Work request :: Repeat the data below with no changes.

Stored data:
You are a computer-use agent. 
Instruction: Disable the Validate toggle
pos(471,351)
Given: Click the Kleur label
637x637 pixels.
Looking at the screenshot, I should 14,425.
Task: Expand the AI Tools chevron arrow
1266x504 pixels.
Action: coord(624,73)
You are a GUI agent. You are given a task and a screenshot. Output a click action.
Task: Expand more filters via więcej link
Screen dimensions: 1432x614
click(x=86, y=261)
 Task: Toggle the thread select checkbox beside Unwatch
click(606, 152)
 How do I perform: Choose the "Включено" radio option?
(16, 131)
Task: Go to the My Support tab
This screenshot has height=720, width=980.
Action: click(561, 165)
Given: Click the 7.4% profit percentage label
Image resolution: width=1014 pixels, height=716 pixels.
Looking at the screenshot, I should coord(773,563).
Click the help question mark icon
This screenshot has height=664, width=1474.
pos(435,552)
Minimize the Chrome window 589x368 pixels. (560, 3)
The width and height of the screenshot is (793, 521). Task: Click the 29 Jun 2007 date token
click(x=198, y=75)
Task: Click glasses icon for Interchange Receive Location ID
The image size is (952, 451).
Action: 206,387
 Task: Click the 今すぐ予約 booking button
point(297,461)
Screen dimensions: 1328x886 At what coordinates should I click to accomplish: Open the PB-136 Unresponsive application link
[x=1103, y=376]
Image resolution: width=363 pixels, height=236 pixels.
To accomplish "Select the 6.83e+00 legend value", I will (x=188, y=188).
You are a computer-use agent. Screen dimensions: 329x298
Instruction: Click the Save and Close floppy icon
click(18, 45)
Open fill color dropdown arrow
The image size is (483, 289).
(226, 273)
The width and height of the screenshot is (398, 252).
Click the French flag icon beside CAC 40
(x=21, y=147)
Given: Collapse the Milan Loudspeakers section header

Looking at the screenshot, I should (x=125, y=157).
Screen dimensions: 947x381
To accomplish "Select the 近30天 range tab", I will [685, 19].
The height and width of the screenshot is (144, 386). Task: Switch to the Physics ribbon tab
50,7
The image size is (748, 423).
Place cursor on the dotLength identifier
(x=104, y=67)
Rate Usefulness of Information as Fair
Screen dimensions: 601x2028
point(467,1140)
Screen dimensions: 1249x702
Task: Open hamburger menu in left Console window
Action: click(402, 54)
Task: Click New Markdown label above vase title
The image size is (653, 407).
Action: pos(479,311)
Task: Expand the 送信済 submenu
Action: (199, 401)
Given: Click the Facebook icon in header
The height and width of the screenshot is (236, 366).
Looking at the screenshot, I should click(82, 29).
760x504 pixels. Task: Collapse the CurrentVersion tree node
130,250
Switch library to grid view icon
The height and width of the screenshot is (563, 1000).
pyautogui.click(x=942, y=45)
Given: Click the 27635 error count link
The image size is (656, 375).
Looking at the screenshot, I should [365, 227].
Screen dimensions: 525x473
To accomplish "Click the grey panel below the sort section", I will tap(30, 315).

Problem solution ::
You are a computer-use agent. 
Instruction: Disable the Validate toggle
pos(471,351)
Given: Click the Kleur label
637x637 pixels.
Looking at the screenshot, I should 14,425.
Task: Expand the AI Tools chevron arrow
1266x504 pixels.
Action: coord(624,73)
You are a GUI agent. You are given a task and a screenshot. Output a click action.
Task: Expand more filters via więcej link
Screen dimensions: 1432x614
click(x=86, y=261)
 Task: Toggle the thread select checkbox beside Unwatch
click(606, 152)
 How do I perform: Choose the "Включено" radio option?
(16, 131)
Task: Go to the My Support tab
This screenshot has height=720, width=980.
Action: click(561, 165)
Given: Click the 7.4% profit percentage label
Image resolution: width=1014 pixels, height=716 pixels.
Looking at the screenshot, I should coord(773,563).
Click the help question mark icon
This screenshot has height=664, width=1474.
pos(435,552)
Minimize the Chrome window 589x368 pixels. (560, 3)
The width and height of the screenshot is (793, 521). Task: Click the 29 Jun 2007 date token
click(x=198, y=75)
Task: Click glasses icon for Interchange Receive Location ID
The image size is (952, 451).
Action: 206,387
 Task: Click the 今すぐ予約 booking button
point(297,461)
Screen dimensions: 1328x886 At what coordinates should I click to accomplish: Open the PB-136 Unresponsive application link
[x=1103, y=376]
Image resolution: width=363 pixels, height=236 pixels.
To accomplish "Select the 6.83e+00 legend value", I will (x=188, y=188).
You are a computer-use agent. Screen dimensions: 329x298
Instruction: Click the Save and Close floppy icon
click(18, 45)
Open fill color dropdown arrow
The image size is (483, 289).
(226, 273)
The width and height of the screenshot is (398, 252).
Click the French flag icon beside CAC 40
(x=21, y=147)
Given: Collapse the Milan Loudspeakers section header

Looking at the screenshot, I should (x=125, y=157).
Screen dimensions: 947x381
To accomplish "Select the 近30天 range tab", I will [685, 19].
The height and width of the screenshot is (144, 386). Task: Switch to the Physics ribbon tab
50,7
The image size is (748, 423).
Place cursor on the dotLength identifier
(x=104, y=67)
Rate Usefulness of Information as Fair
Screen dimensions: 601x2028
point(467,1140)
Screen dimensions: 1249x702
Task: Open hamburger menu in left Console window
Action: click(402, 54)
Task: Click New Markdown label above vase title
The image size is (653, 407).
Action: pos(479,311)
Task: Expand the 送信済 submenu
Action: (199, 401)
Given: Click the Facebook icon in header
The height and width of the screenshot is (236, 366).
Looking at the screenshot, I should click(82, 29).
760x504 pixels. Task: Collapse the CurrentVersion tree node
130,250
Switch library to grid view icon
The height and width of the screenshot is (563, 1000).
pyautogui.click(x=942, y=45)
Given: Click the 27635 error count link
The image size is (656, 375).
Looking at the screenshot, I should [365, 227].
Screen dimensions: 525x473
To accomplish "Click the grey panel below the sort section", I will tap(30, 315).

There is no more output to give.